La conferenza di Katowice sui cambiamenti climatici

Il 15 dicembre a Katowice si è conclusa la ventiquattresima Convenzione delle Nazioni Unite sui cambiamenti climatici (COP24), un “summit della terra” che entra in vigore nel 1994 per cercare di raggiungere una possibile stabilizzazione dei gas serra, cercando cosi di prevenire grossi danni climatici. La conferenza delle parti si è impegnata a definire le regole di attuazione dell’accordo di Parigi del 2015 e tentare di porre un freno al cambiamento climatico a livello globale.
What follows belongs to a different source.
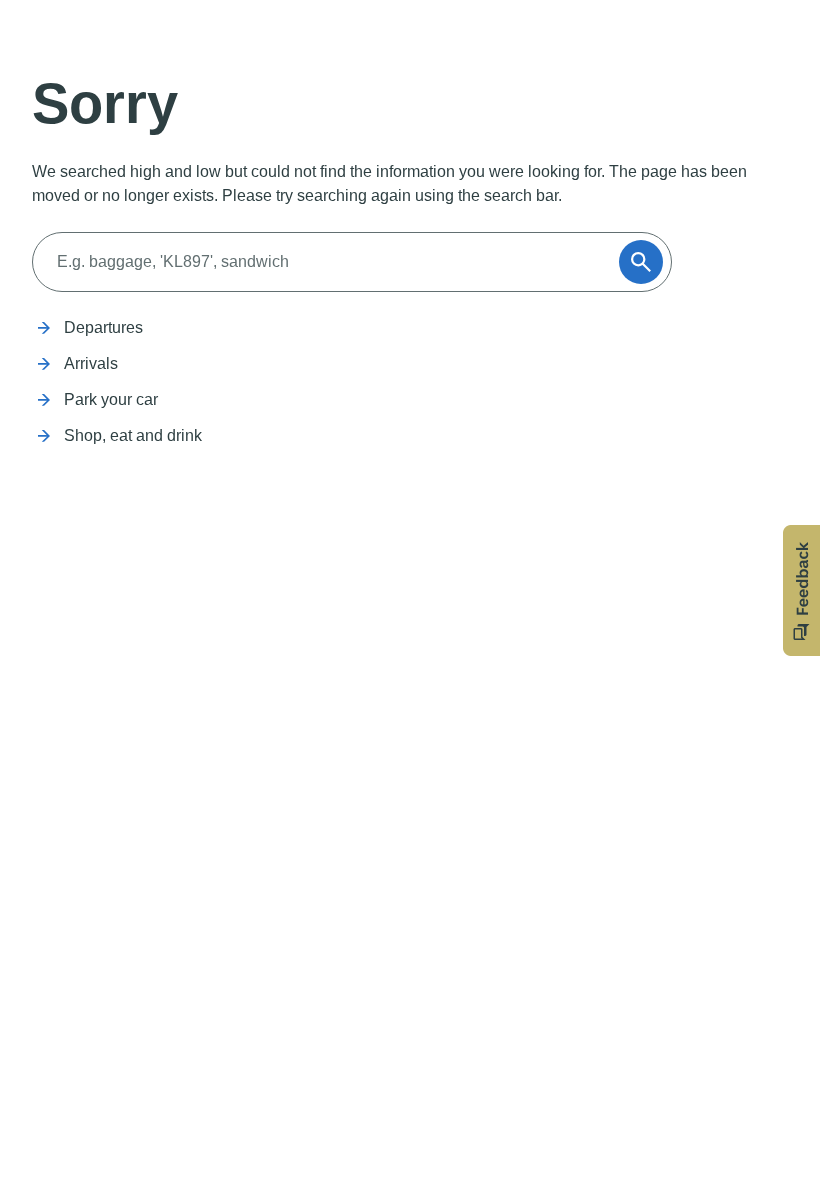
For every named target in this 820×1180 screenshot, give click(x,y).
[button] (801, 590)
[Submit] (641, 262)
Tra i punti più importanti c’è la stesura di un “Rule Book”, un sistema di regole che entrerà in vigore nel 2020 atto ad enunciare parametri di riferimento comuni per verificare i progressi di ogni singola nazione sui cambiamenti climatici. Il limite di 2 gradi precedentemente imposto dal COP21 ormai non è più sufficiente: per evitare catastrofi non possiamo permettere alle temperature di salire oltre 1,5 gradi e per questo dobbiamo diminuire del 45% le emissioni di CO2 nell’aria entro il 2030, percentuale che deve salire al 100% entro il 2050.

 

“The Day After Tomorrow”

Sembra uno scenario da incubo, un mondo destinato incommensurabilmente al collasso. Possiamo unicamente rallentare il processo di autodistruzione che ci siamo inflitti e che sta portando, di anno in anno, conseguenze sempre più catastrofiche. Anche se ogni stato si impegnasse al massimo per far fronte ai danni climatici ne subiremmo comunque di ambientali, economici e sociali.

Diversi sono gli scenari catastrofici che menti nel mondo del cinema hanno partorito e che possono qui trovare un riferimento: alcuni esagerate, altri impossibili. Sicuramente tra questi spicca il film “The Day After Tomorrow – l’alba del giorno dopo”, diretto dal regista Ronald Emmerich. La pellicola esibisce una terra prossima alla distruzione, evento causato dal distacco di una porzione di banchisa dall’Antartide causato dal surriscaldamento Globale. Nel mondo incominciano a verificarsi strani eventi atmosferici e i protagonisti stabiliscono l’imminente arrivo di una nuova glaciazione: A New York piogge torrenziali devastano la città e un immane maremoto inonda Manhattan. Los Angeles viene spazzata via da un tornado. In Scozia si manifesta un ciclone al cui interno la temperatura raggiunge i -100 gradi, si verifica cosi l’ennesima glaciazione che porterà i protagonisti e tutti gli abitanti della terra all’estremo.

Tra realtà e finzione

Criticato ed evidenziato da molti scienziati, la pellicola offre una visione altamente esagerata di un possibile futuro della terra, anche se il concetto resta il medesimo: le condizioni climatiche cambieranno. Ciò porterà alla scomparsa degli ecosistemi? Di specie animali e vegetali? Della razza umana? Sembra forse inevitabile. Dopotutto le glaciazioni sono un evento comune e ricorrente nella storia, anche senza il problema del riscaldamento globale. Non c’è consapevolezza o presa di coscienza della situazione, solo disinformazione e disinteresse per un problema tanto sconsiderato quanto grave. Forse in futuro avremo nuove tecnologie o idee, ma vale la pena di pensare ora e adesso al futuro della nostra amata culla. Voi non pensate mai a come potrebbe essere “l’alba del giorno dopo”?